- The paper presents Florence, a foundation model that integrates multimodal data—from static images to dynamic videos—to achieve high performance in zero-shot and few-shot tasks.
- Its innovative design employs a CoSwin Transformer and unified image-text contrastive learning to balance visual granularity with computational efficiency.
- Florence demonstrates superior performance, achieving 83.74% top-1 accuracy on ImageNet-1K and setting new benchmarks in object detection across multiple datasets.
Florence: A New Foundation Model for Computer Vision
Florence introduces a foundation model tailored for computer vision challenges by bridging various modalities, expanding existing representation capabilities, and achieving impressive performance in numerous benchmarks.
Space-Time-Modality Spectrum
Florence's overarching framework seeks to address the expansive space-time-modality spectrum in computer vision.

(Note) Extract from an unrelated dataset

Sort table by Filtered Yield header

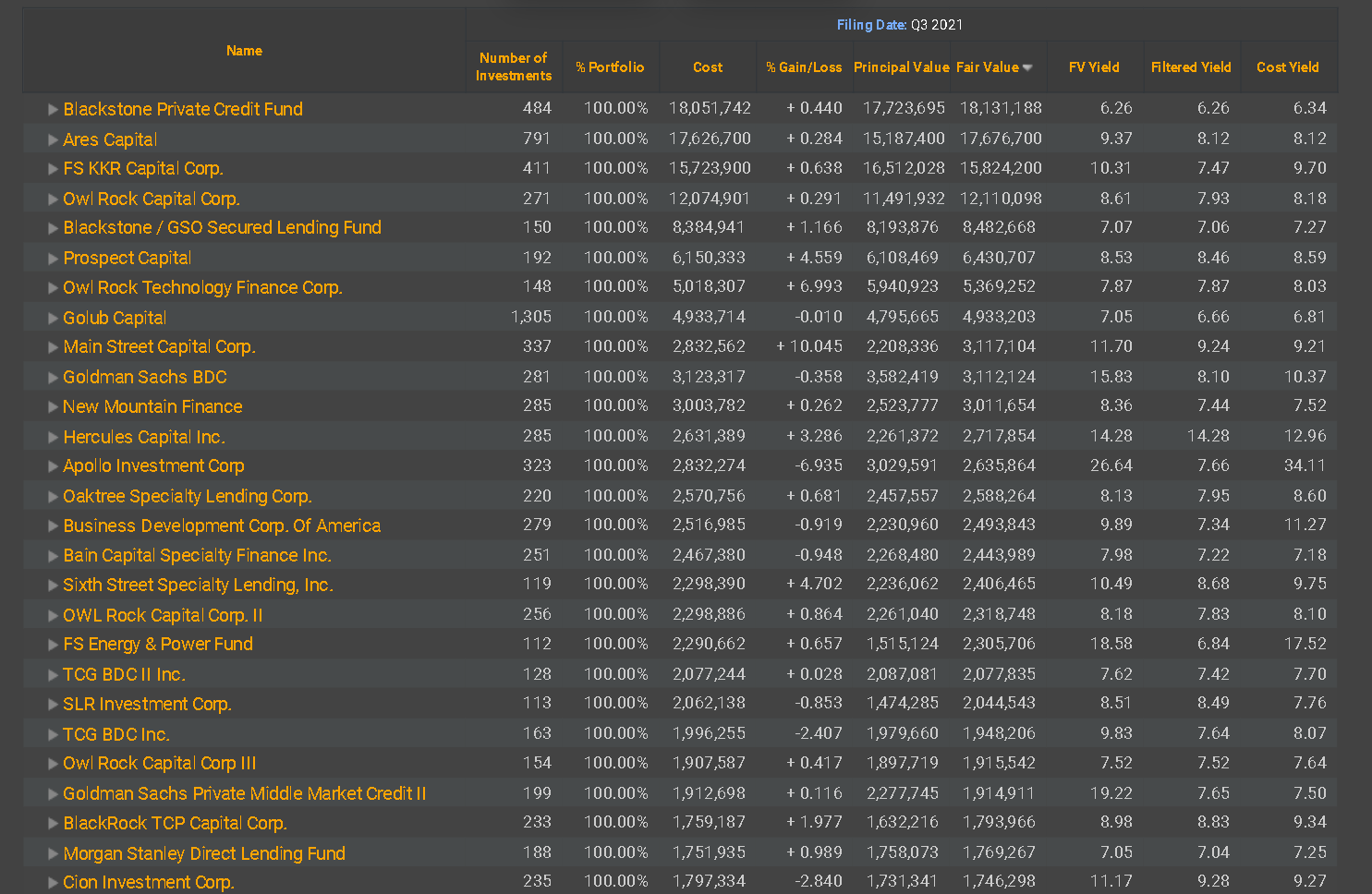pos(1191,67)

This entails transitioning representations from static images to dynamic videos and incorporating multiple modalities beyond merely RGB, encompassing textual descriptions, depth maps, and more, aiming to tackle tasks from scene-level classification to fine-grained object detection.

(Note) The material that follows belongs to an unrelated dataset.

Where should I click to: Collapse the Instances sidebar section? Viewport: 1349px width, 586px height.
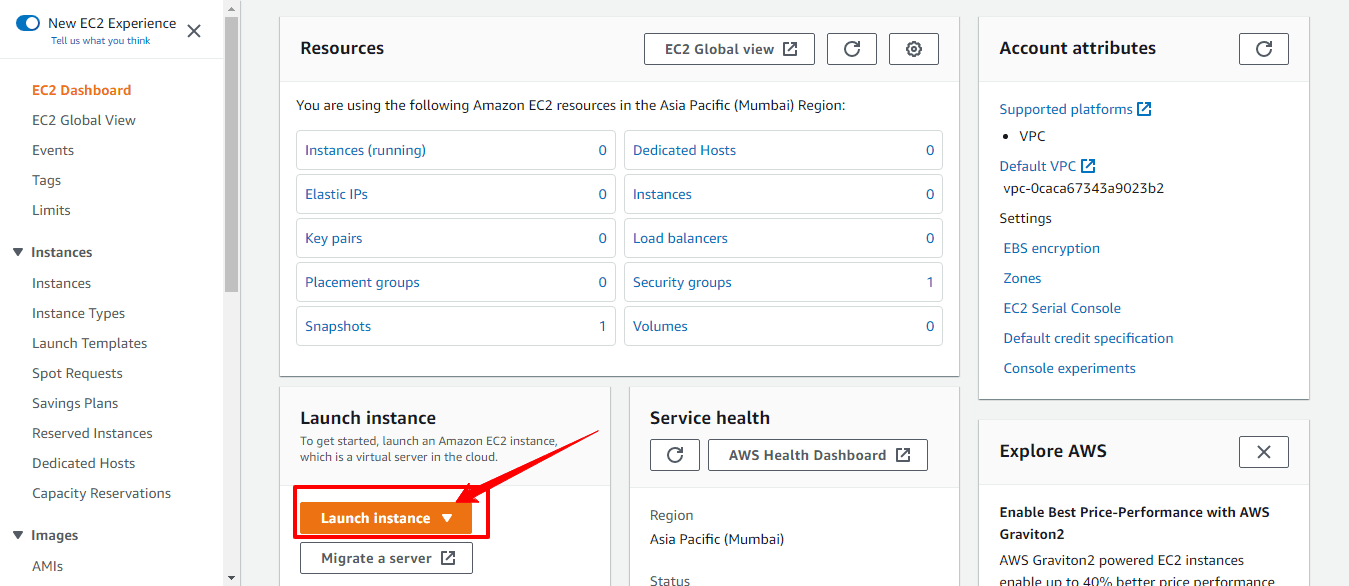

Figure 1: Common computer vision tasks are mapped to a Space-Time-Modality space. A computer vision foundation model should serve as a general-purpose vision system for all of these tasks.
Building Florence
Florence employs a comprehensive workflow that integrates data curation, unified learning objectives, innovative Transformer architectures, and flexible adaptation to downstream tasks. This enables a seamless integration into complex vision systems, capable of handling multimedia applications ranging from object detection to action recognition.
Figure 2: Overview of building Florence. Our workflow consists of data curation, unified learning, Transformer architectures and adaption. It shows the foundation model can be adapted to various downstream tasks and finally integrated into modern computer vision system to power real-world vision and multimedia applications.
Unified Image-Text Contrastive Learning
Florence leverages a two-tower architecture with distinct encoders for images and text, promoting effective multimodal representation learning. Utilizing the UniCL framework, Florence enhances learning by equating the image-text pairings with positive associations within a shared embedding space, thereby accommodating the rich, diverse data from web sources.
The core of Florence's architectural prowess is its hierarchical Vision Transformer, CoSwin, which optimizes for scale-invariant image properties and computational efficiency. By integrating convolutional mechanisms into its structure, CoSwin achieves an intuitive balance between visual granularity and attention-based learning, critical for tasks requiring dense spatial understanding.
Florence demonstrates robust performance across a series of vision benchmarks, including zero-shot and few-shot learning paradigms, showcasing superior accuracy and adaptability in image and video recognition tasks.
- Zero-shot classification: Florence achieves 83.74% top-1 accuracy in ImageNet-1K, outperforming leading models by a significant margin.
- Object detection: Utilizing Dynamic Head adaption, it not only sets new state-of-the-art benchmarks in datasets like COCO and Object365 but also exhibits strong zero-shot object detection capabilities, highlighting its potential in understanding novel and diverse scenarios.
Figure 3: Our fine-tuned detection results on COCO (sparse object boxes), Object365 (dense object boxes), Visual Genome (w/ object attributes), and zero-shot transfer results on 11 downstream detection tasks. Boxes with different colors denote different object categories.
Scalable Training Infrastructure
To facilitate learning at such scales, Florence employs multiple techniques: ZeRO optimization, activation checkpointing, and gradient caching. This reduces computational overhead on GPUs, allowing for larger batch-size training and hence more performant model updates.
Figure 4: GPU memory reduction for various batch sizes. We compared the profiling between Torch (w/o optimization) and Florence (w/ optimization) on various numbers of GPUs.
Conclusion
Florence represents a significant advancement in creating a multi-purpose foundation model for computer vision, enabling efficient, scalable, and versatile application across a spectrum of challenges. Its design principles lay the groundwork for future models in integrative AI systems that aim to be foundational to human-like visual understanding and interaction. Future directions involve further expanding its modality support and improving zero-shot task applications.